-- Opening Marker --

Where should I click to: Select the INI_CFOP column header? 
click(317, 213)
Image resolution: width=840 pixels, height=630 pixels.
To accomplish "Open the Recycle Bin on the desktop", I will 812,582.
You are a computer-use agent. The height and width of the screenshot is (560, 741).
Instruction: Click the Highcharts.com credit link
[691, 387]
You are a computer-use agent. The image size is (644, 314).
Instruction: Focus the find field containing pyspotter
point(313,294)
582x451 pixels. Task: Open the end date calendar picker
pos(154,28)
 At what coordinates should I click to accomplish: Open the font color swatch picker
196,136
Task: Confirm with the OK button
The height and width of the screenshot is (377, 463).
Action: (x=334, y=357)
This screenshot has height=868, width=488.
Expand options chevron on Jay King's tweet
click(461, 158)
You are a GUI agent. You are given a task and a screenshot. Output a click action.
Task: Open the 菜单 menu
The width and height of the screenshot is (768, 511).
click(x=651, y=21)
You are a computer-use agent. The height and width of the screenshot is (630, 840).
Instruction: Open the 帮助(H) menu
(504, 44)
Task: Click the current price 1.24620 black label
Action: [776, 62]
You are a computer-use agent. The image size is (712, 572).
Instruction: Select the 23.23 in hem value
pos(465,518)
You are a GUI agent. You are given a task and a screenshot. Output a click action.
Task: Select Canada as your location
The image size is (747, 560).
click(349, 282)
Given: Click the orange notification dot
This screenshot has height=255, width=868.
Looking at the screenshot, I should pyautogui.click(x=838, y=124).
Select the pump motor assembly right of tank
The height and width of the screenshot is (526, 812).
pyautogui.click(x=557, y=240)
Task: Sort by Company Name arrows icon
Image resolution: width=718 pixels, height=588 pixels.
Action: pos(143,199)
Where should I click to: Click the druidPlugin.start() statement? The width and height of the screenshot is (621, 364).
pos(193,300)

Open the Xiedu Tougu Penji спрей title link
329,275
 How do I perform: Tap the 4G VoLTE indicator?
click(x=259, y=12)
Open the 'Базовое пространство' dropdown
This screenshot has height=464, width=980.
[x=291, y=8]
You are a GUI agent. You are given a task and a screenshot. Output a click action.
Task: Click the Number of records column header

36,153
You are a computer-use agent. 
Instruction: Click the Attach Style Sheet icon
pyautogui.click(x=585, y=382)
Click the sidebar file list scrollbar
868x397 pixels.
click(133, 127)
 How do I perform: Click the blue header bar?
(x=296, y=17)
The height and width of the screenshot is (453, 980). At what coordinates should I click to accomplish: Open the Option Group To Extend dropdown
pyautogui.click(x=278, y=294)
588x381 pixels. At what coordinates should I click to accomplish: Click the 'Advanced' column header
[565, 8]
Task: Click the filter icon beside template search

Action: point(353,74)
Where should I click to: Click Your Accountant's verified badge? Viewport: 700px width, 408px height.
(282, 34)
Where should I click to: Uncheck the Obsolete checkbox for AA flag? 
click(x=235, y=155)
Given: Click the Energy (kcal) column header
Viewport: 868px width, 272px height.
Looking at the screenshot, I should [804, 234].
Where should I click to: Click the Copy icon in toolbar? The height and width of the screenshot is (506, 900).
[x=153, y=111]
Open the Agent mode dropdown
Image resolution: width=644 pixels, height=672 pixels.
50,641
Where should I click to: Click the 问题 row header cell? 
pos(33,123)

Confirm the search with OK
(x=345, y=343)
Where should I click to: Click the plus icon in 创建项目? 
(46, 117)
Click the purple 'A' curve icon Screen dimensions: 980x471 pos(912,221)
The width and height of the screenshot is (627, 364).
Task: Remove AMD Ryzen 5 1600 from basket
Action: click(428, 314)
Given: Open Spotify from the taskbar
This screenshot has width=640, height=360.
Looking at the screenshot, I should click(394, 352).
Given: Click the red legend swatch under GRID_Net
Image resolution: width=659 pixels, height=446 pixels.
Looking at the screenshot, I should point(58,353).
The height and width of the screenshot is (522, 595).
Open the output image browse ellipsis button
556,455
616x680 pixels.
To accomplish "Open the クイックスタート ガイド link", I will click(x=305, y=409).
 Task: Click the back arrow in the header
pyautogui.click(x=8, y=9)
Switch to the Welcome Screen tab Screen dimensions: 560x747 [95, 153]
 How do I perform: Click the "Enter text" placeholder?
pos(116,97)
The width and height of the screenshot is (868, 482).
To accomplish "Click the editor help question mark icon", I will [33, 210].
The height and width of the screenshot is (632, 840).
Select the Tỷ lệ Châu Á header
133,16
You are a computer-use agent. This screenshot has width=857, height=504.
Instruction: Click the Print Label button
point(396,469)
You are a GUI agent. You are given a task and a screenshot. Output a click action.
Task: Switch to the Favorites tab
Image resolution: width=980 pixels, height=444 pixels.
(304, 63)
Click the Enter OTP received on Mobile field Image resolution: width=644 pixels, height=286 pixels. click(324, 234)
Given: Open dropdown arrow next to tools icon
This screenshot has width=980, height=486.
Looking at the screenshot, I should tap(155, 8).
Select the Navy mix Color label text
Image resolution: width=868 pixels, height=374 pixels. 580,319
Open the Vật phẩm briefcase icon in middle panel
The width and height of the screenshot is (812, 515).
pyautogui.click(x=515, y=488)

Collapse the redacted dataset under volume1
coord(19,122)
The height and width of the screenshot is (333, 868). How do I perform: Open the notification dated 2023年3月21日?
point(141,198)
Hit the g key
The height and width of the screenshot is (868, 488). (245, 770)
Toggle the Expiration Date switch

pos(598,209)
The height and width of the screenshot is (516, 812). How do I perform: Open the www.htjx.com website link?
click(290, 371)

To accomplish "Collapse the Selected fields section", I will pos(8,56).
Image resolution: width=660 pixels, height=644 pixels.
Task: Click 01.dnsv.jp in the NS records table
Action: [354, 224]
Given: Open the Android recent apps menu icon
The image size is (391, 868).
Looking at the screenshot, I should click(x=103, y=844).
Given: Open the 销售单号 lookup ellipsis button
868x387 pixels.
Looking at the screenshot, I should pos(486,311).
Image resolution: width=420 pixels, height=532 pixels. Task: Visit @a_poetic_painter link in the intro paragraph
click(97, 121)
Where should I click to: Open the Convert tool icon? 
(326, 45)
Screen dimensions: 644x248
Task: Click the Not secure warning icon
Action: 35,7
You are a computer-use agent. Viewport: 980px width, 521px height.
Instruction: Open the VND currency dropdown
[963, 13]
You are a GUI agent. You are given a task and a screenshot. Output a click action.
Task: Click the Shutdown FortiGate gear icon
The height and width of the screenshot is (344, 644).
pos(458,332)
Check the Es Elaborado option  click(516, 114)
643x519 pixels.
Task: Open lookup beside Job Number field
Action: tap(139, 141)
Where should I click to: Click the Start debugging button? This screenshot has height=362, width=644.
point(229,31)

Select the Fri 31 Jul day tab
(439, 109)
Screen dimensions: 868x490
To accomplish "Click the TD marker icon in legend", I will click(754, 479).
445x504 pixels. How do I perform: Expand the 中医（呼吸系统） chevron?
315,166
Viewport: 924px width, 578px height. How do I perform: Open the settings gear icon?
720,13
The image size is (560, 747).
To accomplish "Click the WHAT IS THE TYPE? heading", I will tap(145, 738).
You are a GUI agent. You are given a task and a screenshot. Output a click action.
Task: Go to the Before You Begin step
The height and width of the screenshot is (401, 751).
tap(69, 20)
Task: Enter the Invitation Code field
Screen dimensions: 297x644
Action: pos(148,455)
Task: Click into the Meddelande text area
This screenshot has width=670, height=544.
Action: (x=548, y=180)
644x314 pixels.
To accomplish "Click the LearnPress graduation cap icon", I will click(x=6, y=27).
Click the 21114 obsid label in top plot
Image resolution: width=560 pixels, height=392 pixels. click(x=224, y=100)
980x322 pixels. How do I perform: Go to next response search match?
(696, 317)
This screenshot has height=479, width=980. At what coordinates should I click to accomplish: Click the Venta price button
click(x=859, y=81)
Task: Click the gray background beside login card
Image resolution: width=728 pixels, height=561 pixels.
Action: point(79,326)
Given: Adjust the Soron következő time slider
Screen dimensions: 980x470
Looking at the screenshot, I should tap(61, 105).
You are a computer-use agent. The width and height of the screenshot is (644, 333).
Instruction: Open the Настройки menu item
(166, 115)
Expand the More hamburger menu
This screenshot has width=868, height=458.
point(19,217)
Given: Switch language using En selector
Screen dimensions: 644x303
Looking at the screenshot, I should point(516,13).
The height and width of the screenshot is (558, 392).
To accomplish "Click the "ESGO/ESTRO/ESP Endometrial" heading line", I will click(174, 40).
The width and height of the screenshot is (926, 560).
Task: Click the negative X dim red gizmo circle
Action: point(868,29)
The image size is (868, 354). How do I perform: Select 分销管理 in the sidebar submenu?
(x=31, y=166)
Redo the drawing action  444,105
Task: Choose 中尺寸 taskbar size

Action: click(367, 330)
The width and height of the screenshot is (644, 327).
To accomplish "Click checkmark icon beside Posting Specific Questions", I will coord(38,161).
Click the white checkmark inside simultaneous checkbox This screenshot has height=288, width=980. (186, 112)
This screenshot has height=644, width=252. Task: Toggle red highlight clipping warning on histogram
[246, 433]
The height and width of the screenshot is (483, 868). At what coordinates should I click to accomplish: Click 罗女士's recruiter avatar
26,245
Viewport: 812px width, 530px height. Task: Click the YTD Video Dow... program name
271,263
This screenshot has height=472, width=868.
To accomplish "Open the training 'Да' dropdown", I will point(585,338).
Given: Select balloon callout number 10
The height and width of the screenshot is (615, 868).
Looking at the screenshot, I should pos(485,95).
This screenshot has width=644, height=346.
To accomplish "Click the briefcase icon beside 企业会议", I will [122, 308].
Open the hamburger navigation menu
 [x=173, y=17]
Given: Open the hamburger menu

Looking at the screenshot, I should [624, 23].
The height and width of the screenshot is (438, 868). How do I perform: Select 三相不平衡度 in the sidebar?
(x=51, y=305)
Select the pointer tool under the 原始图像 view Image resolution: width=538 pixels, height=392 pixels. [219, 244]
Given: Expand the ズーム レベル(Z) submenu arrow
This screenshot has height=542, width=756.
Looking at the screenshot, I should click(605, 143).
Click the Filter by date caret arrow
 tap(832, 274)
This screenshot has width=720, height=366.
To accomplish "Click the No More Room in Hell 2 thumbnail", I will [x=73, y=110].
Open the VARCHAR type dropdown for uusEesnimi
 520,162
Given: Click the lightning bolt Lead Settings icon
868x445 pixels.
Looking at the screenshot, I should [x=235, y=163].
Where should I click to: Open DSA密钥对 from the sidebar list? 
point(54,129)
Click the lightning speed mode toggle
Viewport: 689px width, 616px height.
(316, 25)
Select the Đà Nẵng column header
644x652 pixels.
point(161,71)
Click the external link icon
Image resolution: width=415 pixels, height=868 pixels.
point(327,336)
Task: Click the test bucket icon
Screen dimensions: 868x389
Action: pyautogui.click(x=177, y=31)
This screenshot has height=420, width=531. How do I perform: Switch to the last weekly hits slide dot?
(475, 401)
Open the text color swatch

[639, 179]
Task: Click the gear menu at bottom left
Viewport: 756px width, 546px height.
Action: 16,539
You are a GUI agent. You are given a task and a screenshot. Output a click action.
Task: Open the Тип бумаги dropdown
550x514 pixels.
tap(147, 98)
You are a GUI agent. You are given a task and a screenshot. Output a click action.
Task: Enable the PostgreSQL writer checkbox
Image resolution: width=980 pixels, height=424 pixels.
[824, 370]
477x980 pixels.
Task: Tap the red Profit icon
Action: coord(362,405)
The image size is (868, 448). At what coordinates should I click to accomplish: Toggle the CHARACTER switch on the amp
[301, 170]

-- Closing Marker --

With "legend" as the string to look for, count the matching lines above and give the number by itself.

2